→ Information shown:
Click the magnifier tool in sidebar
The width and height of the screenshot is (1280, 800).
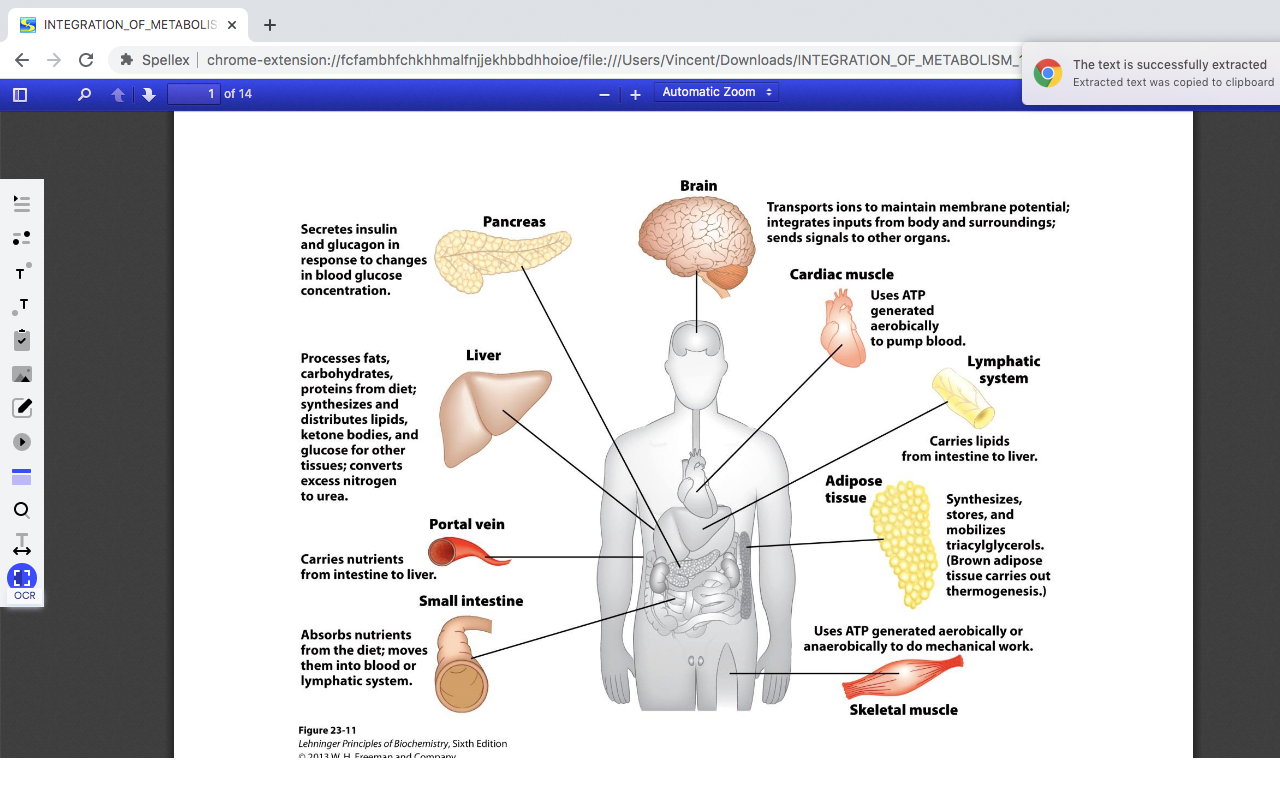click(22, 510)
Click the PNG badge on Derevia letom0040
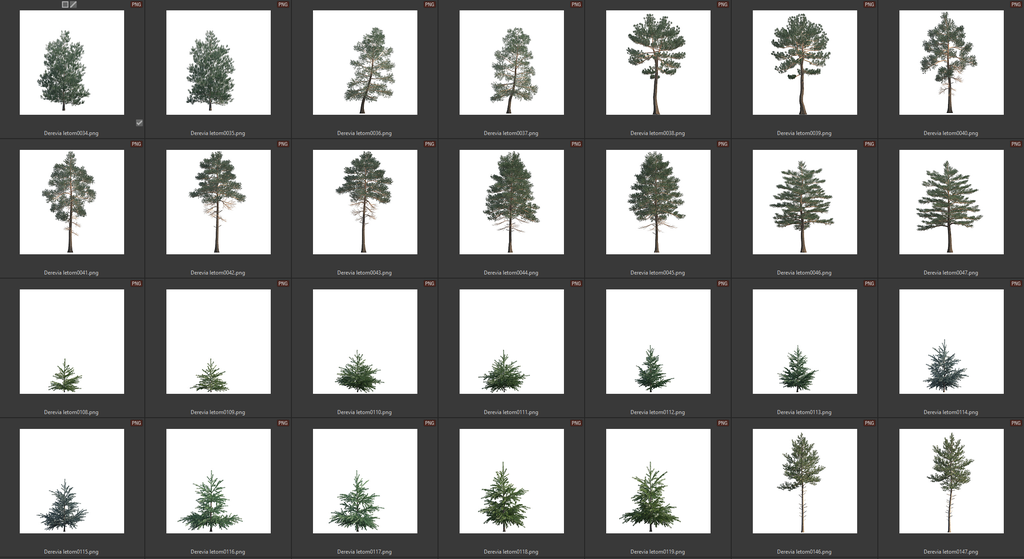1024x559 pixels. pyautogui.click(x=1016, y=5)
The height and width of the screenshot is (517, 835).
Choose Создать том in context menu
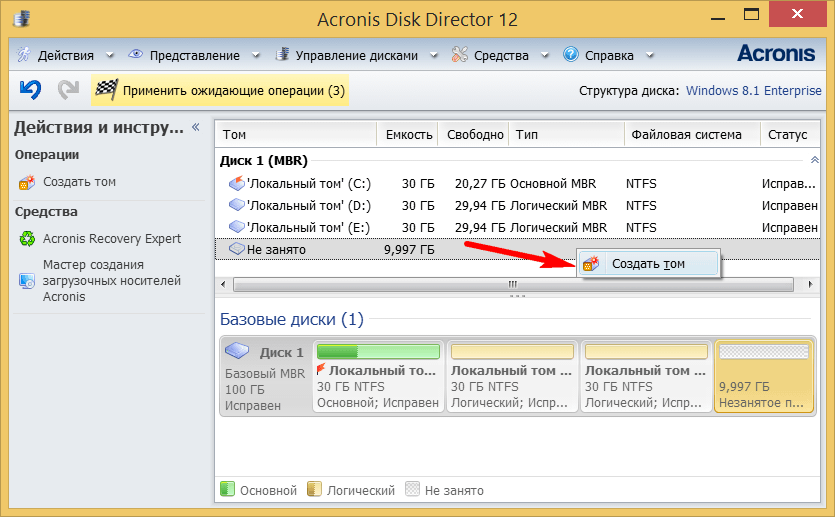(x=648, y=264)
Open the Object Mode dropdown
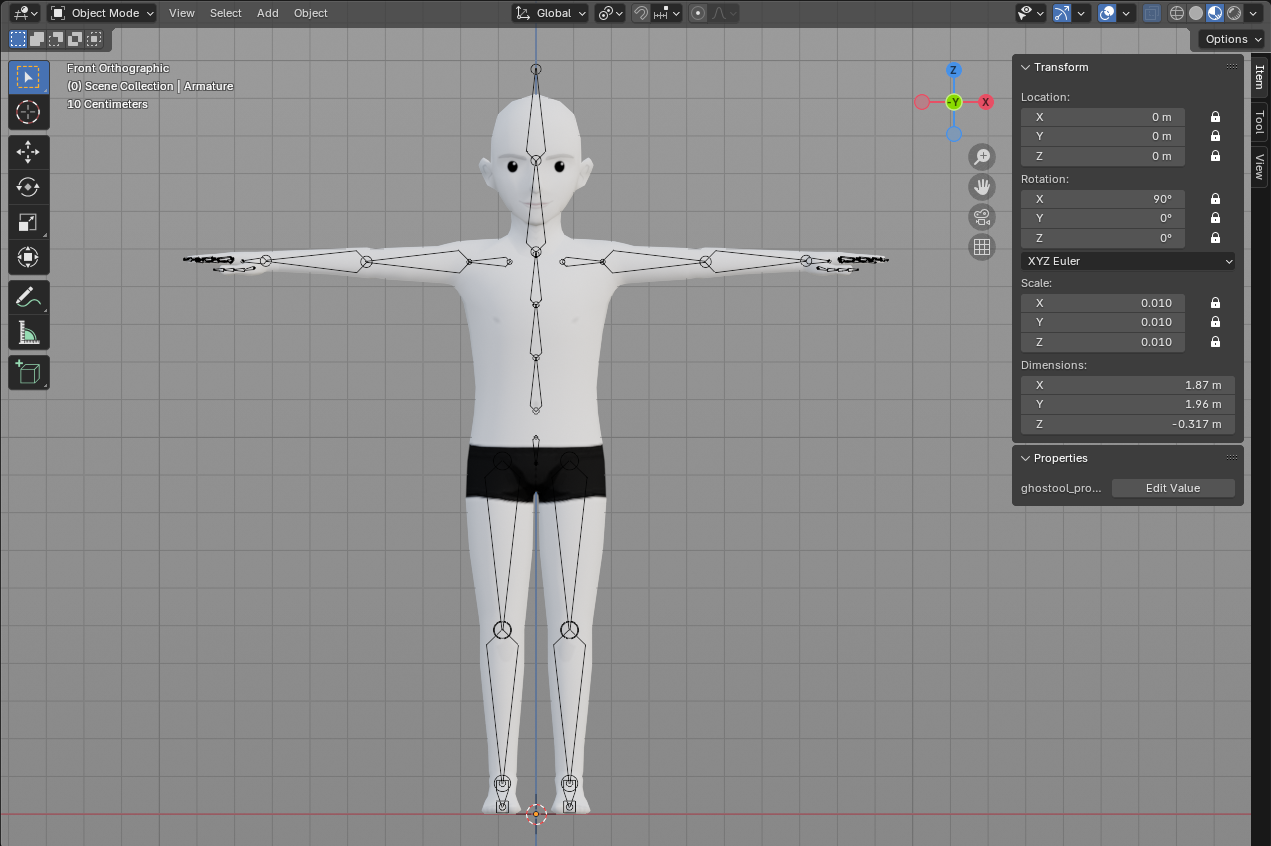 pos(102,13)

→ To do: Output the complete listing exactly as it appears, except for the images.

→ Your solution:
Click the magnifier tool in sidebar
The width and height of the screenshot is (1280, 800).
click(22, 510)
Click the PNG badge on Derevia letom0040
1024x559 pixels. pyautogui.click(x=1016, y=5)
The height and width of the screenshot is (517, 835).
Choose Создать том in context menu
(x=648, y=264)
Open the Object Mode dropdown
 pos(102,13)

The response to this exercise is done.